→ Problem
Keep each line of the material that includes "Task", and leave out the rest.

→ Records to process
* * * * * * *

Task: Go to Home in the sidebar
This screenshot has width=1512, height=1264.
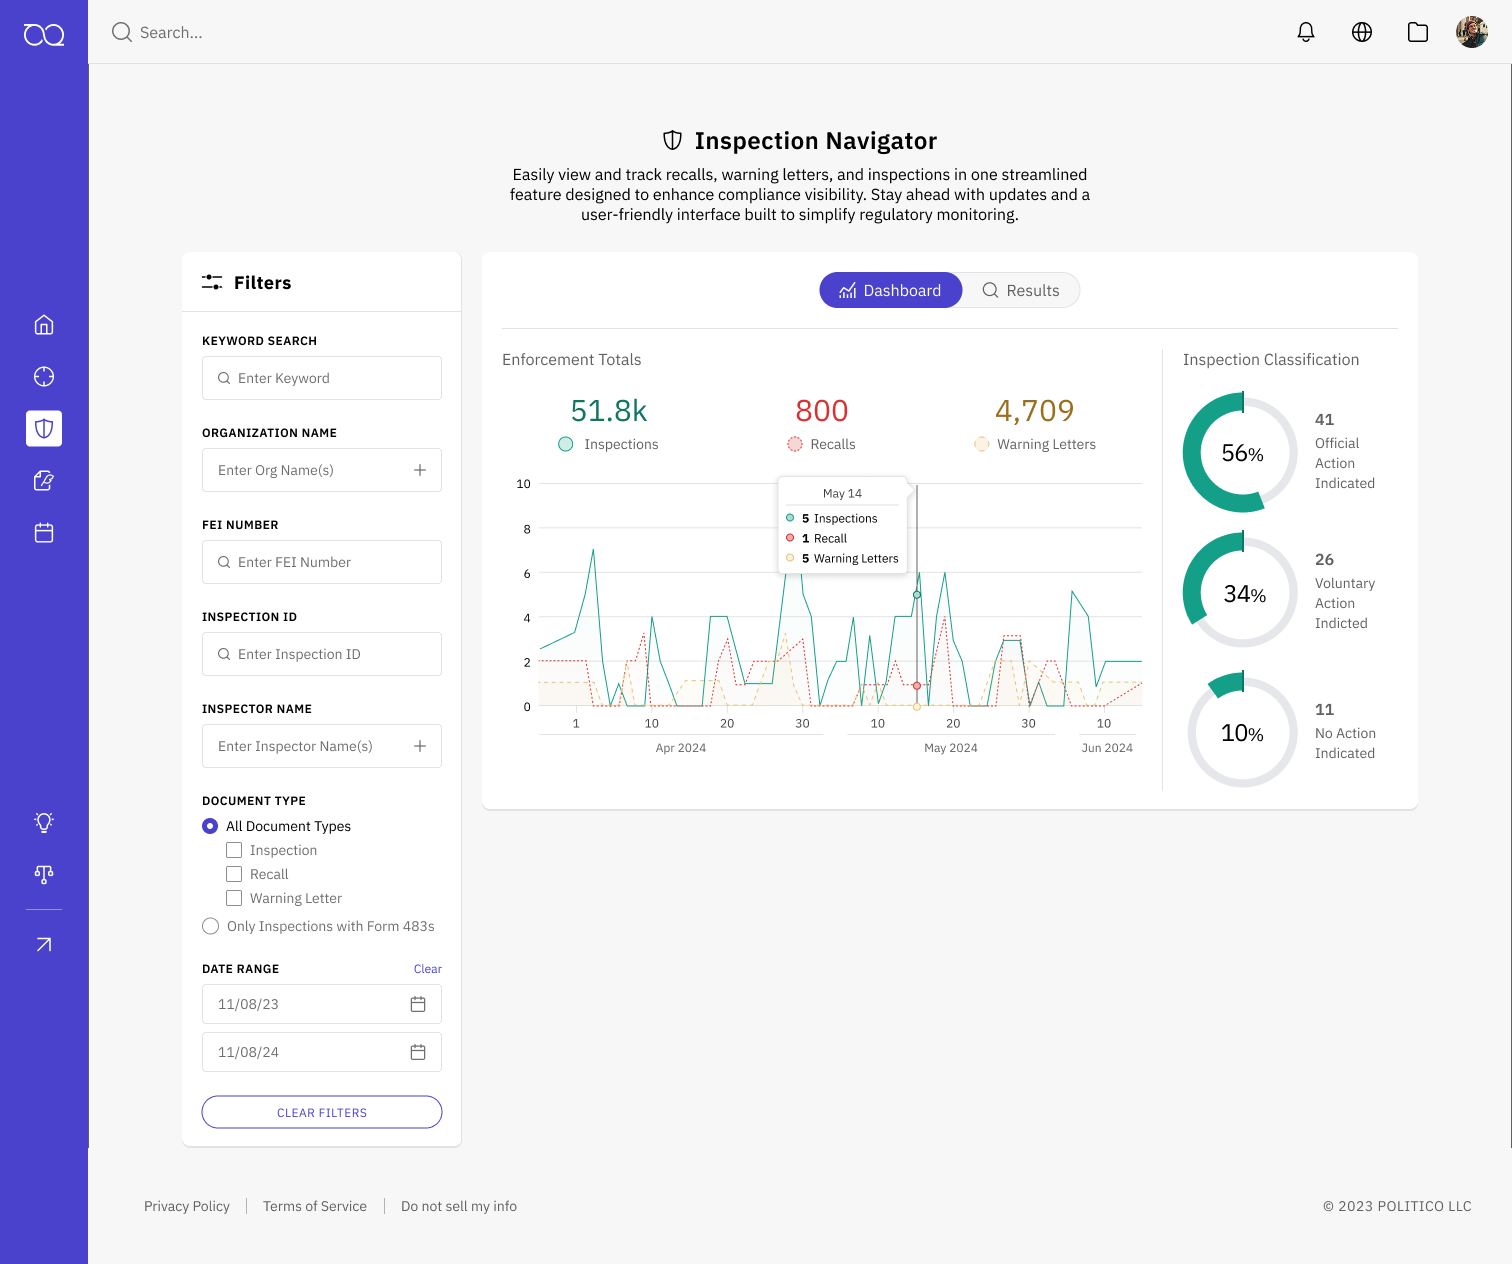Action: coord(44,325)
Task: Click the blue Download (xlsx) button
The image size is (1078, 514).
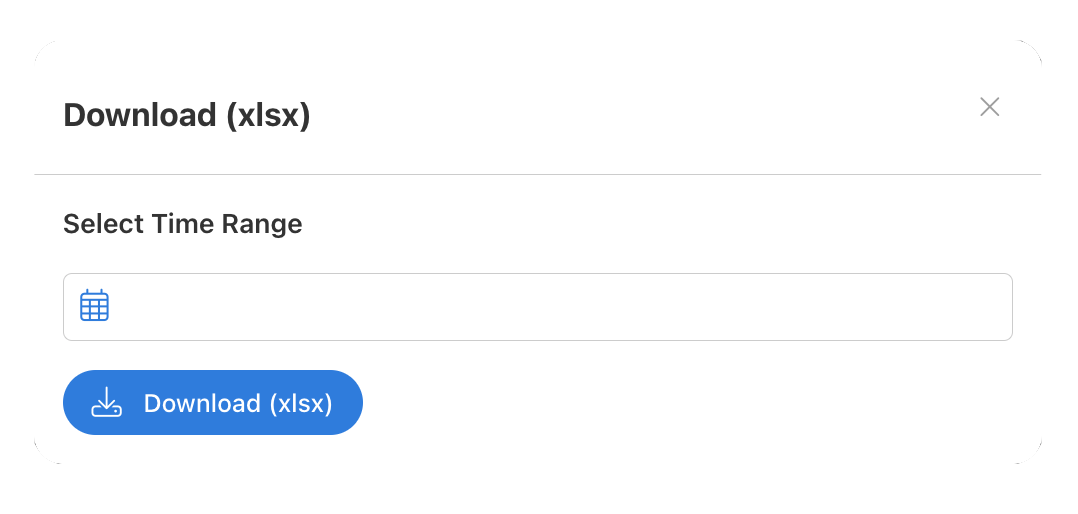Action: 212,403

* * * * * * *

→ Final answer
Task: Go to Home in the sidebar
Task: Click the blue Download (xlsx) button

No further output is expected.